Exercise aim →
Wherever the line with "Lexico (116, 1073)" sits in the listing below, transcribe from it up to and including the line with "Ludo (91, 840)", exactly, and leave the remaining lines out.

Records for this task →
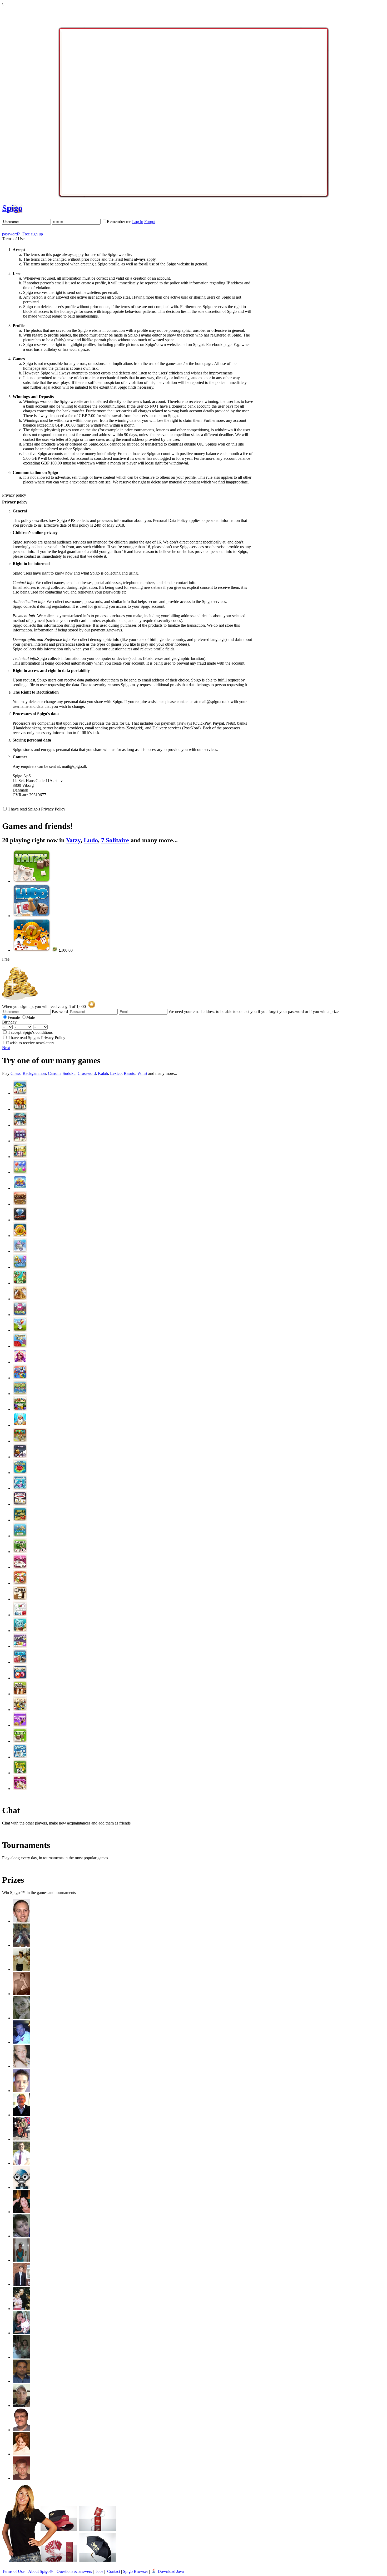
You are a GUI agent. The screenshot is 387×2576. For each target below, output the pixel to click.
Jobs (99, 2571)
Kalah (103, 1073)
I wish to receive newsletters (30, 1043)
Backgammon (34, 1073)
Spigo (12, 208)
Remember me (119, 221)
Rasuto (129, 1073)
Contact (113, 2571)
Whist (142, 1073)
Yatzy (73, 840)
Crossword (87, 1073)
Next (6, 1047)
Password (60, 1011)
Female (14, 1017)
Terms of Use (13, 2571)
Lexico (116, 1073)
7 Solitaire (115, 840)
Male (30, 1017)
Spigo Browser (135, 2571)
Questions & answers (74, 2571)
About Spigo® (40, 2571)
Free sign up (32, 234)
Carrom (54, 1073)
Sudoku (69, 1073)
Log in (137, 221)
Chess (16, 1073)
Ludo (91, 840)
==
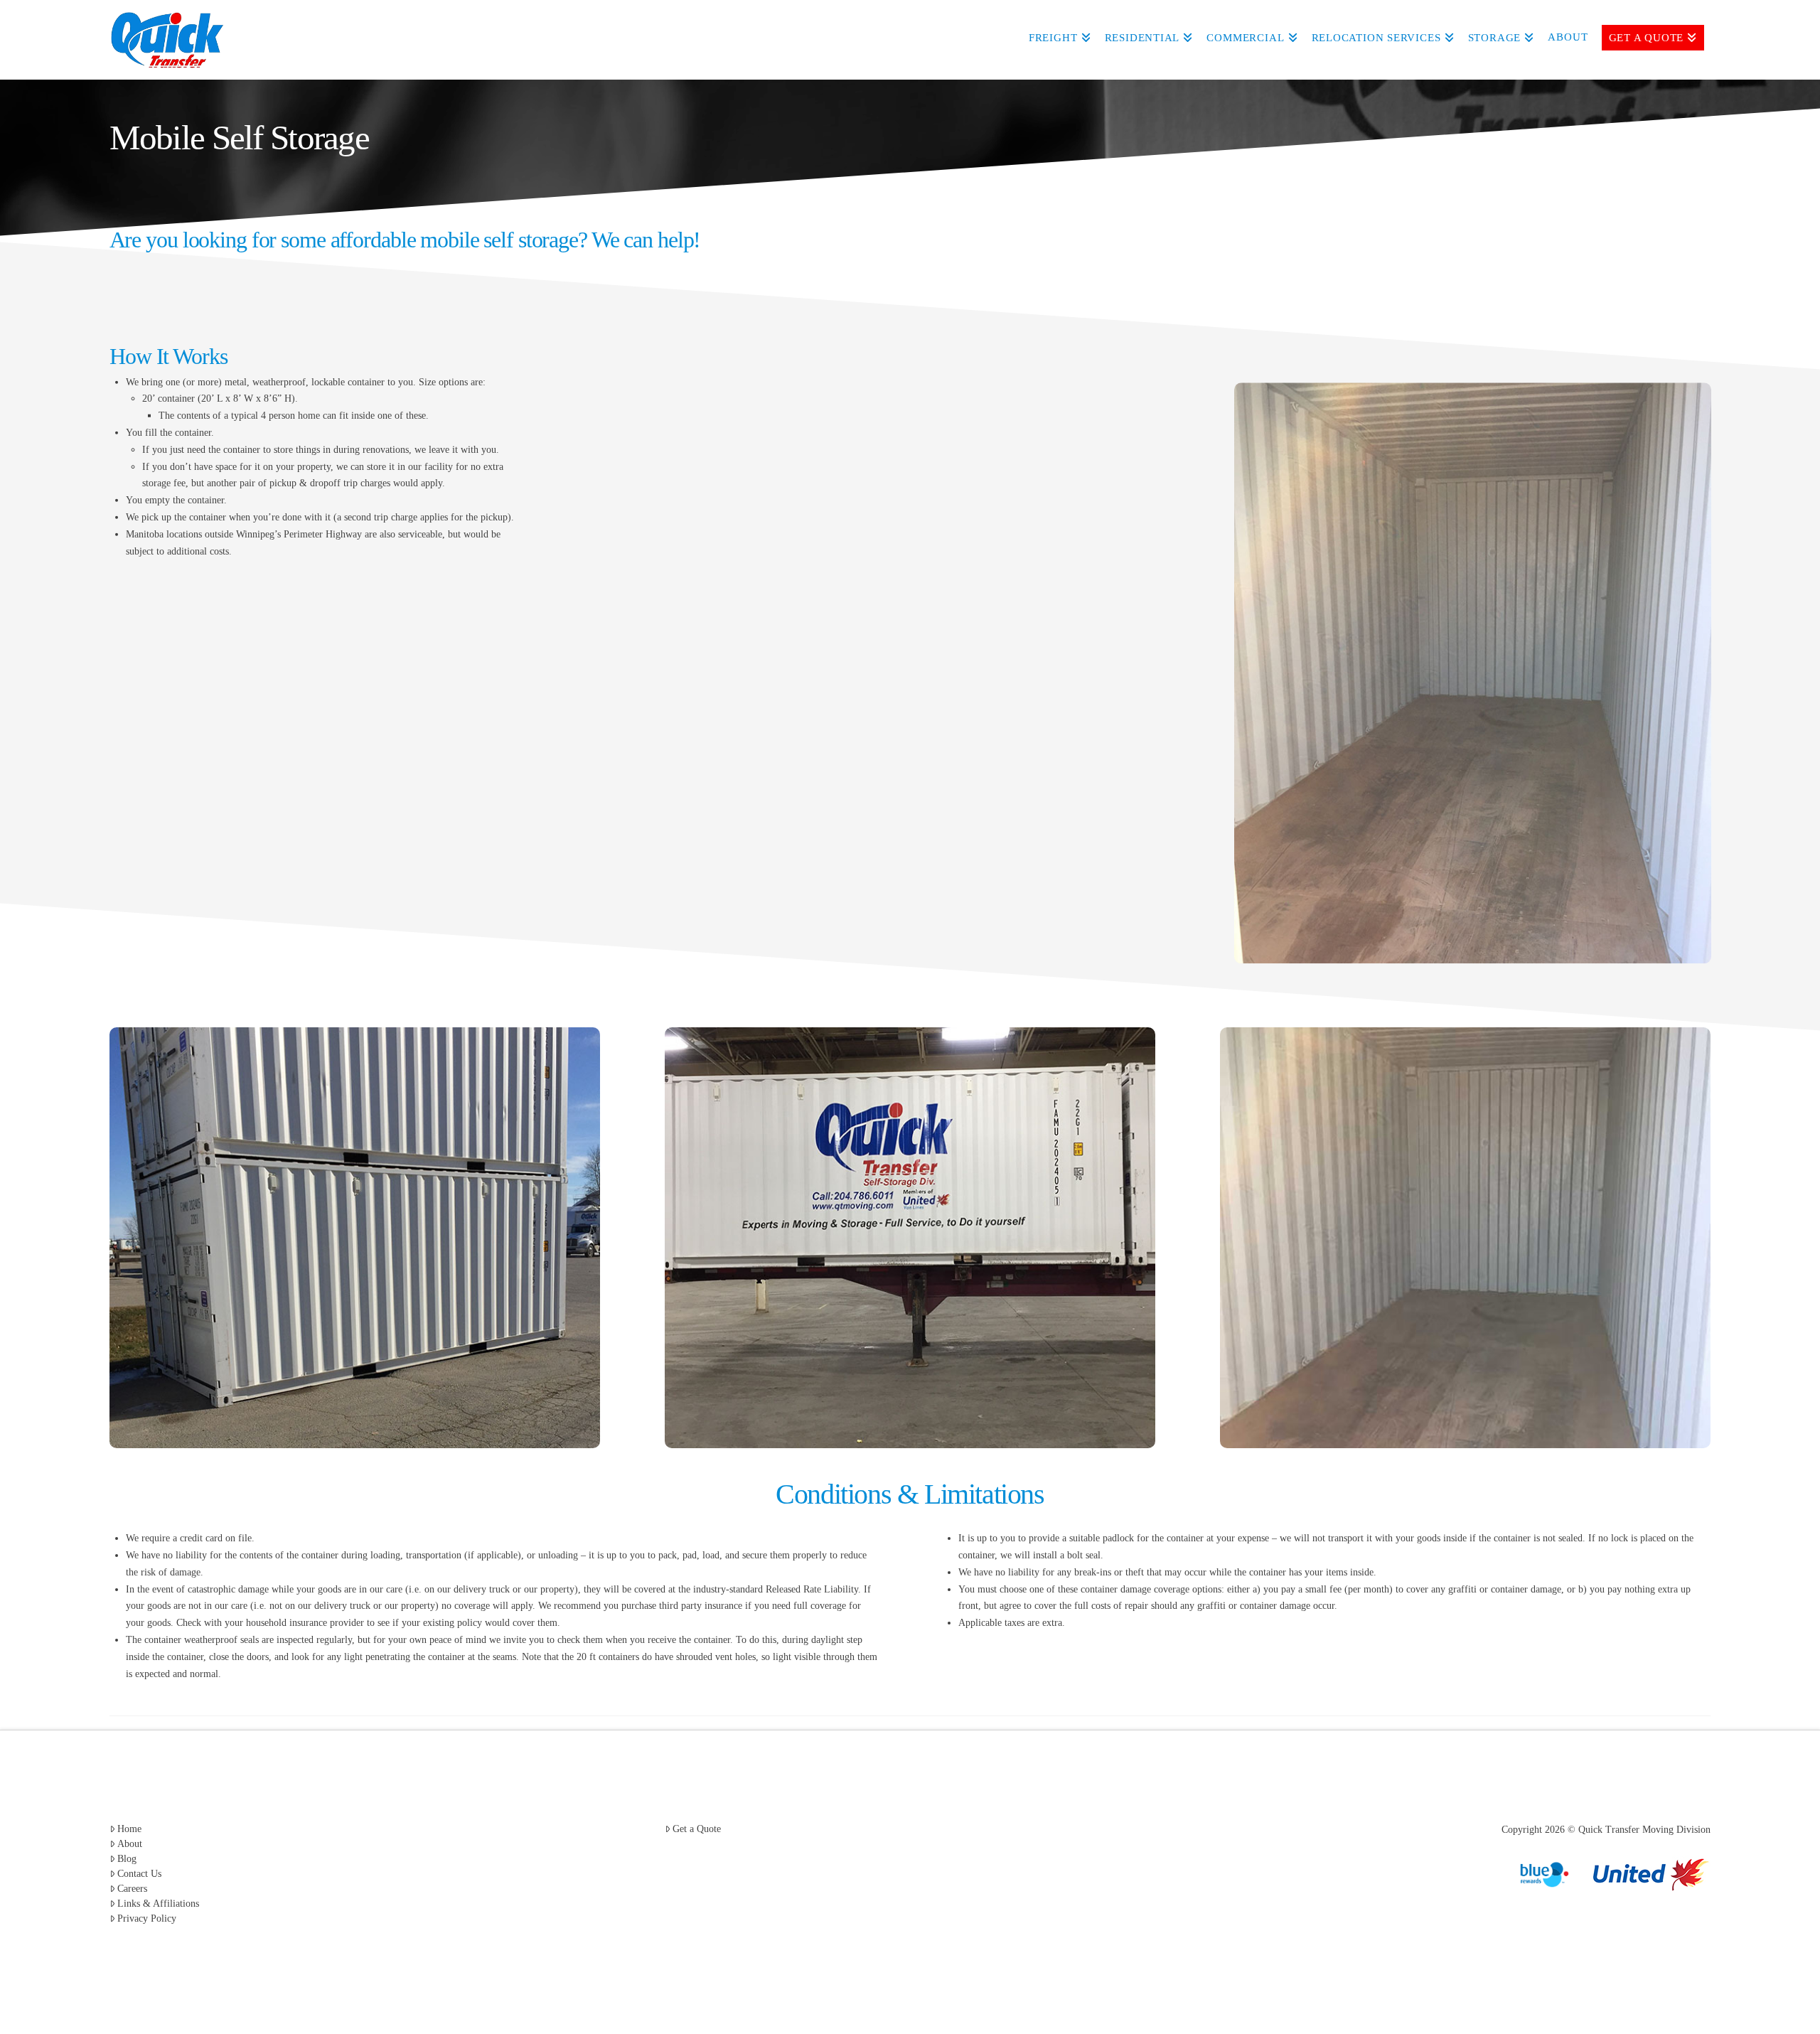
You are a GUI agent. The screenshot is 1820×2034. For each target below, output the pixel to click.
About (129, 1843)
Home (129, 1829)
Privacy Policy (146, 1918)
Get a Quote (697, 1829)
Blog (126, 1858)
* * *
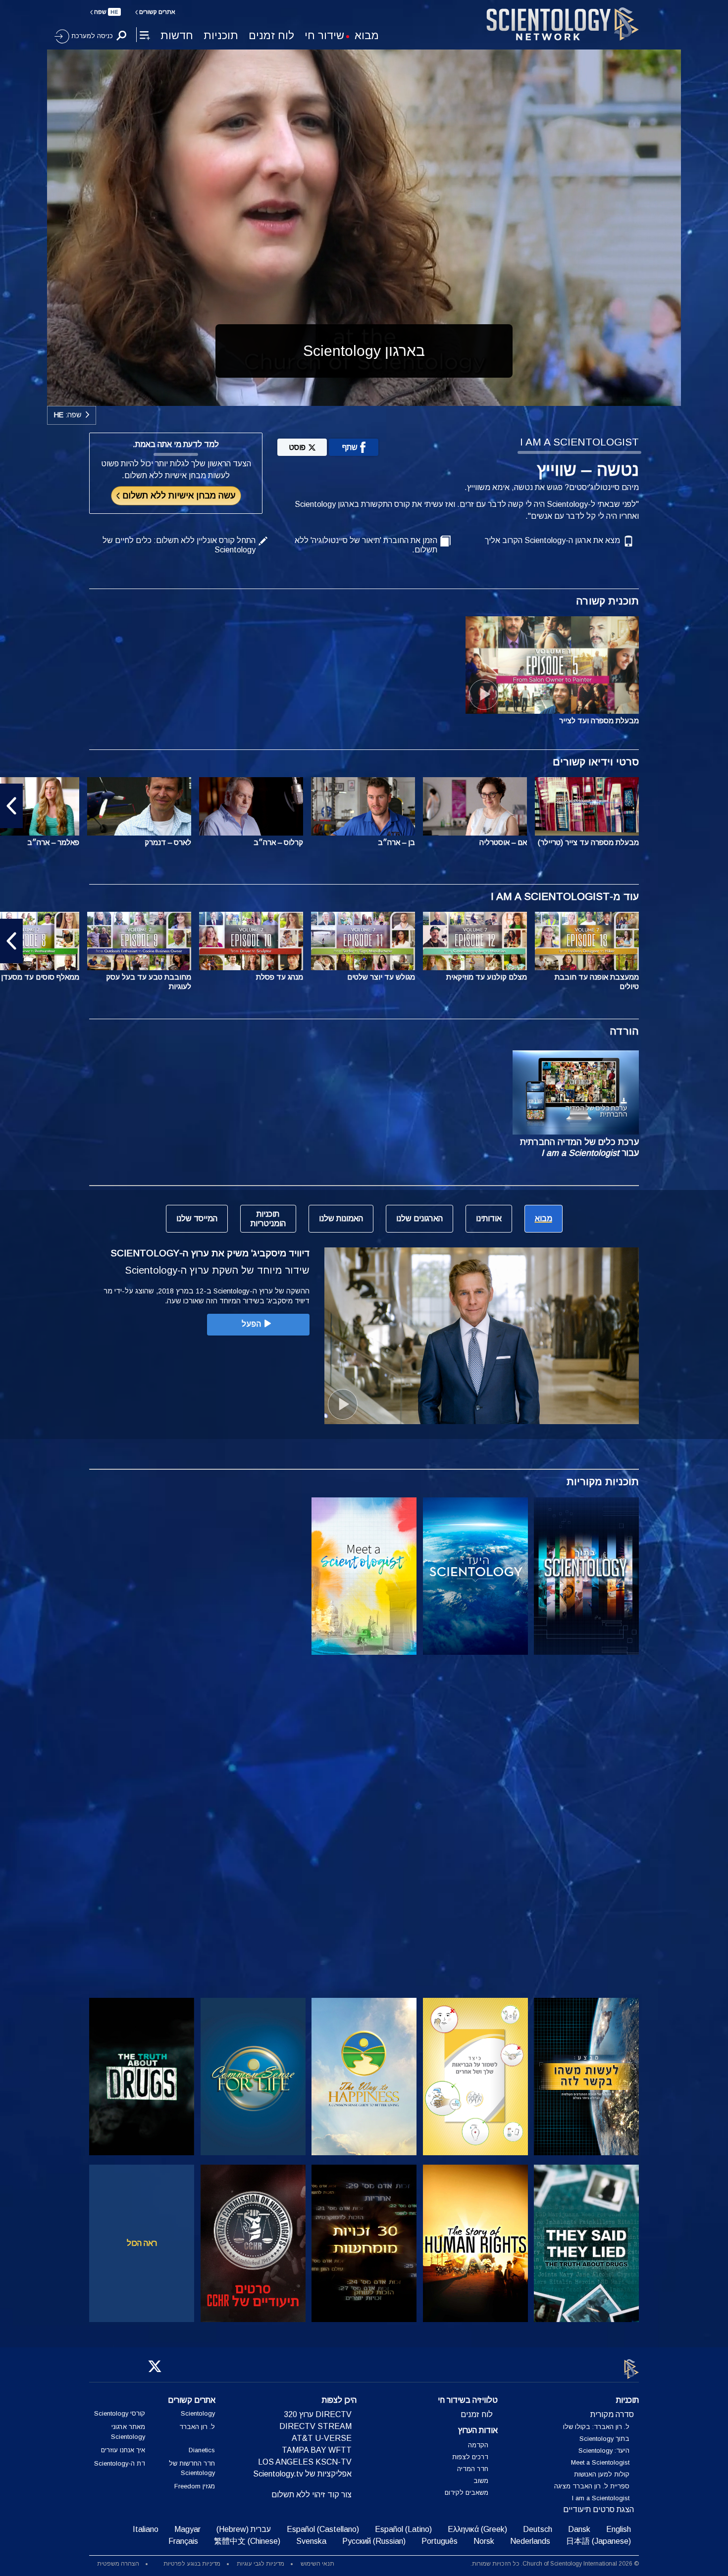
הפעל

Expected output →
Lexico (116, 1073)
7 Solitaire (115, 840)
Male (30, 1017)
Spigo Browser (135, 2571)
Questions & answers (74, 2571)
About Spigo® (40, 2571)
Free sign up (32, 234)
Carrom (54, 1073)
Sudoku (69, 1073)
Log in (137, 221)
Chess (16, 1073)
Ludo (91, 840)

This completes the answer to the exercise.